What EXIF metadata can show
EXIF metadata is information embedded in an image file. A camera photo may include camera make, model, lens, exposure settings, date, orientation, GPS location, and software fields. Those fields can support a real-photo claim when they match the image and source context.
- Camera model and lens fields can suggest real capture hardware.
- Date and timezone fields can help compare the image to the claimed event.
- Software fields can reveal editing tools, exports, or platform processing.
- GPS fields can support location claims, but should be handled carefully for privacy.

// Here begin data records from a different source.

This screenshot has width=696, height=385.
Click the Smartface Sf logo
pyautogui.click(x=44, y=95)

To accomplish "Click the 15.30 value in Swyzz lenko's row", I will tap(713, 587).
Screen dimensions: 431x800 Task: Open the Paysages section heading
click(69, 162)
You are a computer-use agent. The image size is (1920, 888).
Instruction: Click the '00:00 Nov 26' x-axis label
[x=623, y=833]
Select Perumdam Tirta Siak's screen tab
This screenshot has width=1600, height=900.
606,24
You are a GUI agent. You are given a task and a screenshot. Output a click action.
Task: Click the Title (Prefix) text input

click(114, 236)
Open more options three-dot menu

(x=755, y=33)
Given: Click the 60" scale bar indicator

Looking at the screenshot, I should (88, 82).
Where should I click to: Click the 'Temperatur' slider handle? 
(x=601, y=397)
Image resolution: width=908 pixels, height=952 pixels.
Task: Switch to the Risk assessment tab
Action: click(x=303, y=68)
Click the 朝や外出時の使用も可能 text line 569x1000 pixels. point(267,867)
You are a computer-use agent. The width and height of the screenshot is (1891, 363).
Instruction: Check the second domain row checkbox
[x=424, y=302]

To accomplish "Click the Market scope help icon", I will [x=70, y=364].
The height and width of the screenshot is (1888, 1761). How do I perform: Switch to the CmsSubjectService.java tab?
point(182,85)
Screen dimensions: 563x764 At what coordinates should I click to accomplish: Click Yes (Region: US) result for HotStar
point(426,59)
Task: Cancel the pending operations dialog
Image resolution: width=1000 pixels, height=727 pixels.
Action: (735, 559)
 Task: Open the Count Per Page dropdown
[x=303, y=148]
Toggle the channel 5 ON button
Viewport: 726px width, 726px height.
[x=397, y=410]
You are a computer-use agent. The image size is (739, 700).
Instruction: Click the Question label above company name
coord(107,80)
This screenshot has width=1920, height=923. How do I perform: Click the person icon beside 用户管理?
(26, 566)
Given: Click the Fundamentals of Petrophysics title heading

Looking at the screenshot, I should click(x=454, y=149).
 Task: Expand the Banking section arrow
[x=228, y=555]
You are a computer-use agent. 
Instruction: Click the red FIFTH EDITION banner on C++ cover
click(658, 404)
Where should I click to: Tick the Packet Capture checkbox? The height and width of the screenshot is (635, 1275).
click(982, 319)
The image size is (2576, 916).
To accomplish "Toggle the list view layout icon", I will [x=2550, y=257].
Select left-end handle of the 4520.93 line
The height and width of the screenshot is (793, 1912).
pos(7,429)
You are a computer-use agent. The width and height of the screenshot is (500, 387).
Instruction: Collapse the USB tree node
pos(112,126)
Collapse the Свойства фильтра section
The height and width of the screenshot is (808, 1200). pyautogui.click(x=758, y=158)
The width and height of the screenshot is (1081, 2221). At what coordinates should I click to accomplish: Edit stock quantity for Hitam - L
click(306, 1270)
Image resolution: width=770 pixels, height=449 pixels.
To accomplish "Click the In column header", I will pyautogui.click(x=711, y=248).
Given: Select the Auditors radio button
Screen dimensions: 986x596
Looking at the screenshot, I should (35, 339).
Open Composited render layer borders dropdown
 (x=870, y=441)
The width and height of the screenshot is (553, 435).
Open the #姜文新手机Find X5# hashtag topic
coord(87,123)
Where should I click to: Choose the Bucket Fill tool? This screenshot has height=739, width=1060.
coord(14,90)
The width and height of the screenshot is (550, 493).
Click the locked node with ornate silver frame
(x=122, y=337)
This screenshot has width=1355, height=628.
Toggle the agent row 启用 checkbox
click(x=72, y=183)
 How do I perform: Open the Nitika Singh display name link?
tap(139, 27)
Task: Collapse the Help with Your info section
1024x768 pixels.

What missing metadata means
Missing metadata does not automatically mean an image is AI-generated. Messaging apps, social networks, screenshots, CMS tools, and optimization pipelines often strip metadata from real photos. Many legitimate news images also lose original metadata during editing or publishing.
At the same time, a freshly captured camera photo that has no metadata can deserve extra review. The useful question is not "metadata exists or not." The useful question is whether the metadata matches the story, source, file type, and visual content.
C2PA, SynthID, and provenance markers
Some platforms and tools add provenance markers that describe how media was created or edited. These standards are helpful when present, but coverage is still uneven. Many images online have no provenance data, and screenshots can remove it. Img ID reports visible or metadata-based provenance clues when they are available, then combines them with visual evidence.
Privacy note
Metadata can include sensitive details such as location. Img ID uses metadata to produce your analysis result and does not require an account for the free web tool. Avoid uploading private images if you do not want their content or metadata processed by third-party AI services.